GENETICALLY MODIFIED CORN
AVOID ME SHOP ME
“Genetically modified corn violates so many sustainability boundaries — destroying habitats, depleting soils, breaking nutrient cycles, polluting air and water, contaminating native maize varieties, and on and on,” Douglas Fox, Unity College professor of sustainable agriculture, told Sierra.
According to Non-GMO Project, scientists make genetically modified corn “herbicide resistant (Roundup Ready)” with the ability to “produce its own insecticide (Bt Toxin).” It is popular in both canned, frozen and fresh ear form.
Genetically modified corn is also used to make high fructose corn syrup, which is a cheap sugar substitute found in plenty of foods but isn’t sustainable.
“[High fructose corn syrup] takes a huge toll on the land, requires more pesticides and fertilizers over time as soil is depleted, and requires extensive processing… [GMOs] will continue to dramatically reduce biodiversity and drive historic fruits and vegetables to extinction,” Lee Greene, The Scrumptious Pantry founder, told Sierra.
If you’re concerned about the safety of GMOs, avoid them by buying food that is either 100% organic or Non-GMO Certified. Sometimes these foods are harder to find and even a bit pricier, but adding them to your groceries is completely doable.
Switching a grocery item here and there won’t break the budget. Plus, adding organic and/or GMO-free products to your diet little by little gives you time to see if you notice any difference. You don’t have to find a Trader Joe’s or Whole Foods (which carries over 3,300 non-GMO products according to its blog) to get organic food. A lot of common big name companies make organic and GMO-free products as well.
These foods are a quick and easy way to finally get the organic wheel rolling.
GMOs also take away sweetness from the fruit of Earth’s labor.
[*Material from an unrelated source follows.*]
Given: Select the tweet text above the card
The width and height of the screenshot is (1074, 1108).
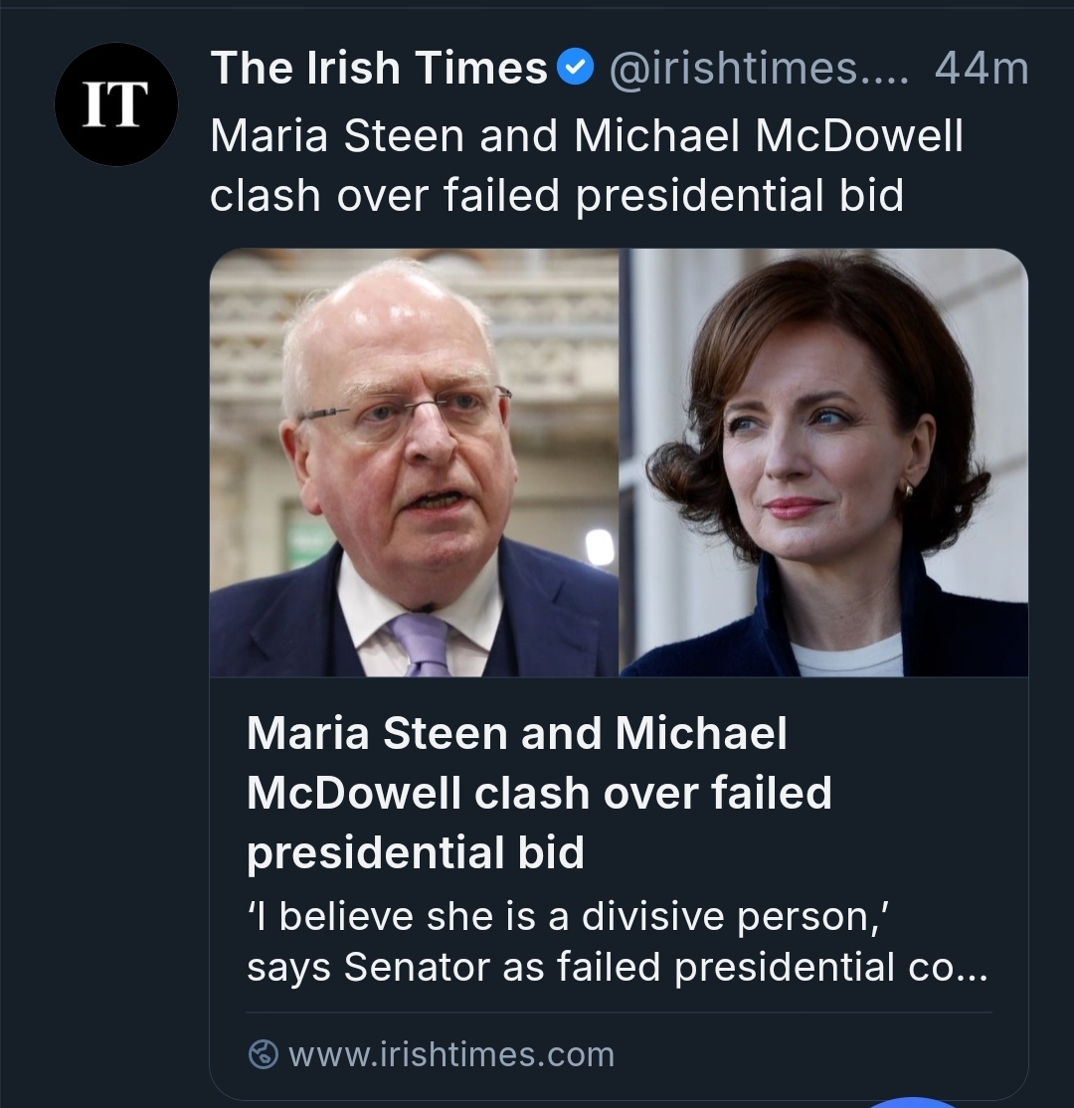Looking at the screenshot, I should (x=586, y=164).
Our planet is constantly creating new life to nourish us, be it plants or animals. Earth is the first and original munchies maker. It has fed and maintained life since the beginning of time. Why mess with what isn’t broken?
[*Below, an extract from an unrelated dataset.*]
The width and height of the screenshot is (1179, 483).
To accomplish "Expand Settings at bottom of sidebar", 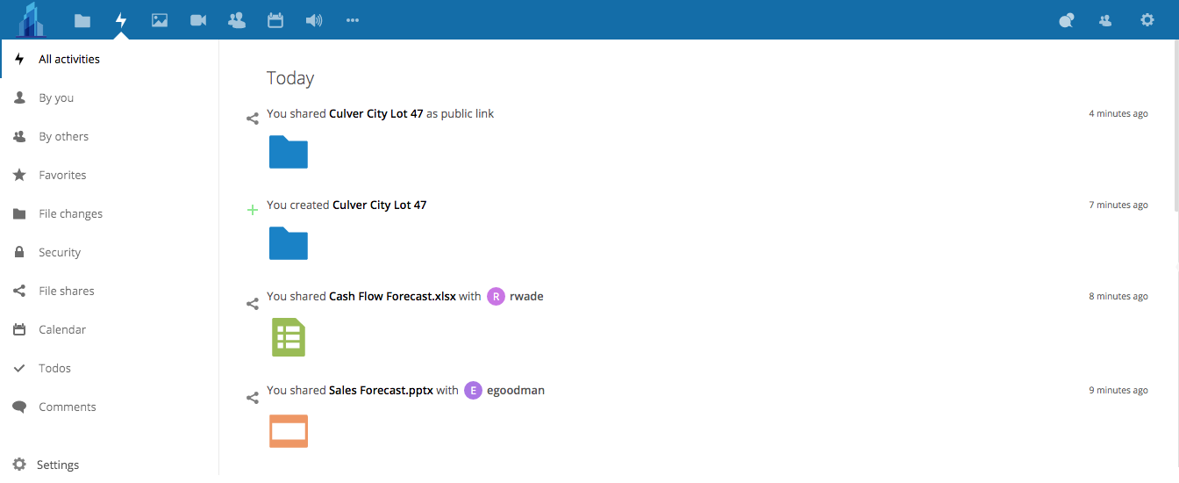I will tap(58, 465).
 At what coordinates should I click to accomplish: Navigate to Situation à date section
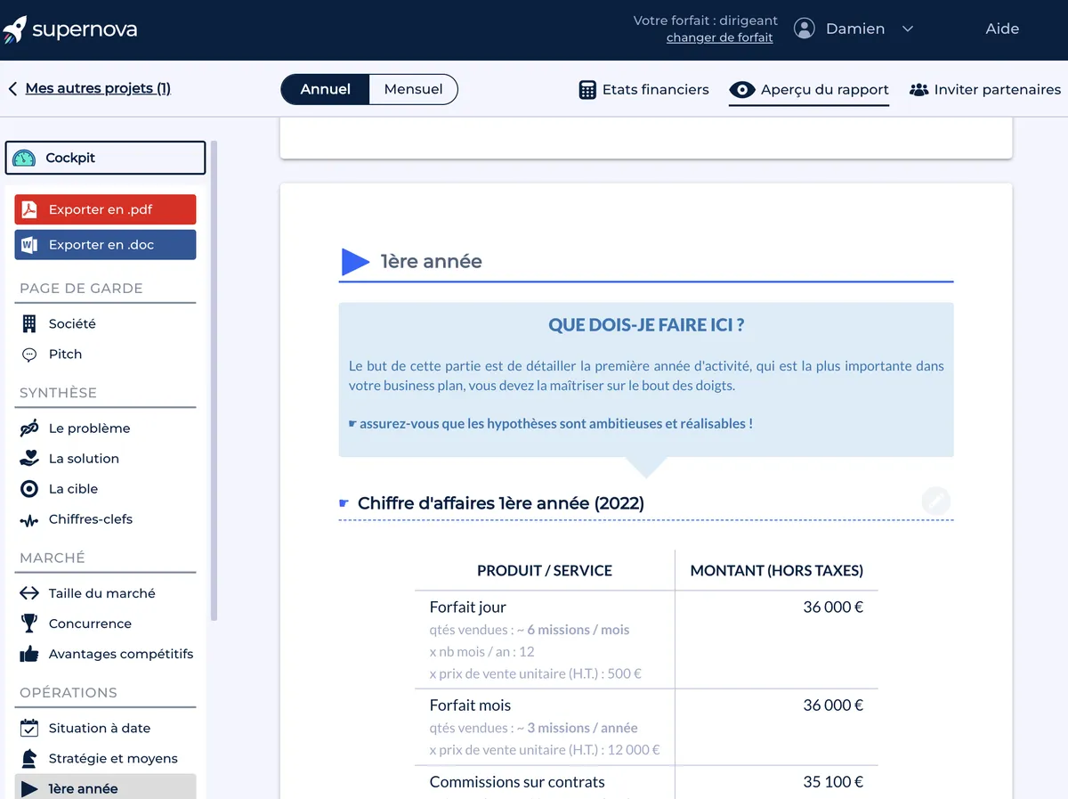(x=99, y=728)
Sure, GMOs make food more practical, but they are costly to our planet, our original and most important source of food.
Seventy-five percent of harvested palm oil is used for food.
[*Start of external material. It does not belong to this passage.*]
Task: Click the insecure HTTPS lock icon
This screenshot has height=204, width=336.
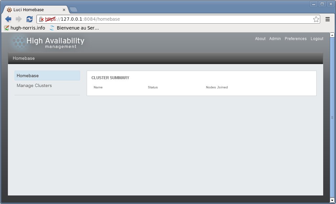Action: click(41, 19)
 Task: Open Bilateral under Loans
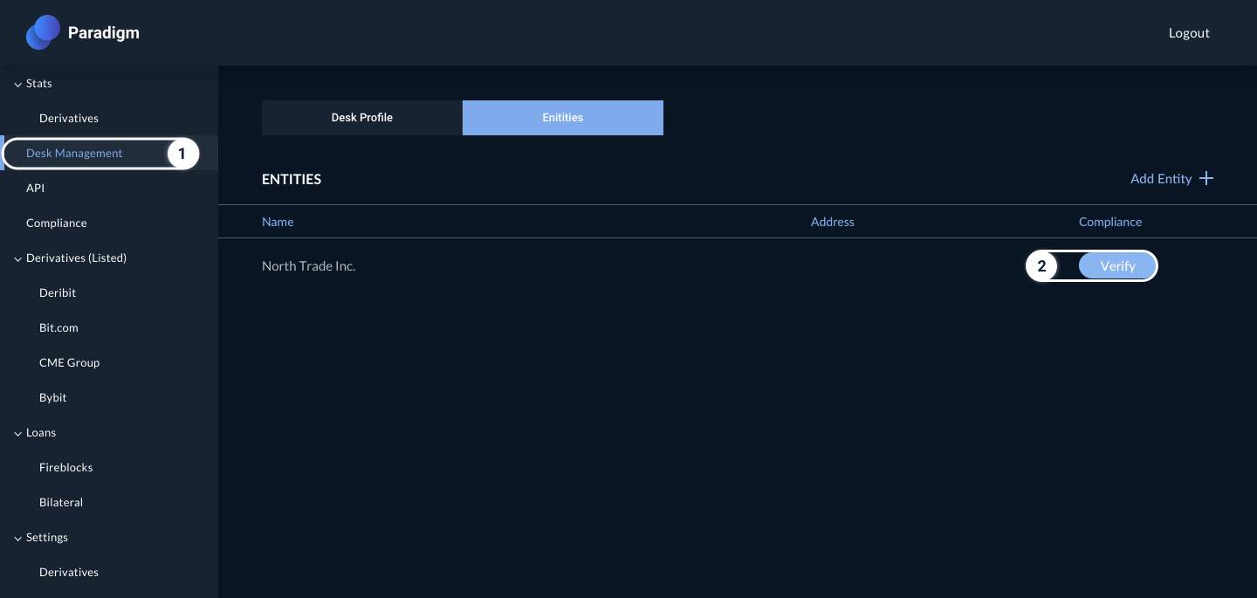(x=61, y=503)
“Palm oil and its derivatives are used in a wide array of packaged foods, including ice cream, cookies, crackers, chocolate products, cereals, breakfast bars, cake mixes, doughnuts, potato chips, instant noodles, frozen sweets and meals, baby formula, margarine, and dry and canned soups,” – Friends of the Earth Fact Sheet, Friends of the Earth.
According to Rainforest Action Network, palm oil use has grown 500% since 2004. Such rapid growth means more room is needed to grow the cash crop. Again, the victim is the rainforest; palm oil is now one of it’s leading destroyers.
Can’t seem to avoid palm oil? Tell the big guys to get the oil more responsibly. According to Friends of the Earth, Wilmar International, Earth’s biggest palm oil trader, has vowed to reduce deforestation and peatland attacks that occur while obtaining its product. You can encourage the company to begin its commitment here.
Nipping the palm oil problem in the bud today means we’ll have rainforests tomorrow.
Friends of the Earth, an activist group founded by David Brower, also recommends cutting down waste to cut down palm oil use. That means less snacks, cosmetics and fuel.
In the end, you can eat good food, love the planet and nourish your soul at the same time. Read what you eat. That means reading about its ingredients, its history, who and where it comes from and how. Neither your body nor the planet need be destroyed through ignorance and laziness. But if you are one of us lazy ignorant folk, try apps like Fooducate, which gives quick, free bios on grocery store items from your smartphone.